Write out every record below exactly as it appears.

Dataset entries:
+===+

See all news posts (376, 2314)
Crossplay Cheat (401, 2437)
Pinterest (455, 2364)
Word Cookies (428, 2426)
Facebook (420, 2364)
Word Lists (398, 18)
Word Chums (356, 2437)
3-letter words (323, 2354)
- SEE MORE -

+===+

ANSWER SPACE:
See all news posts (376, 2314)
Crossplay Cheat (401, 2437)
Pinterest (455, 2364)
Word Cookies (428, 2426)
Facebook (420, 2364)
Word Lists (398, 18)
Word Chums (356, 2437)
3-letter words (323, 2354)
- SEE MORE -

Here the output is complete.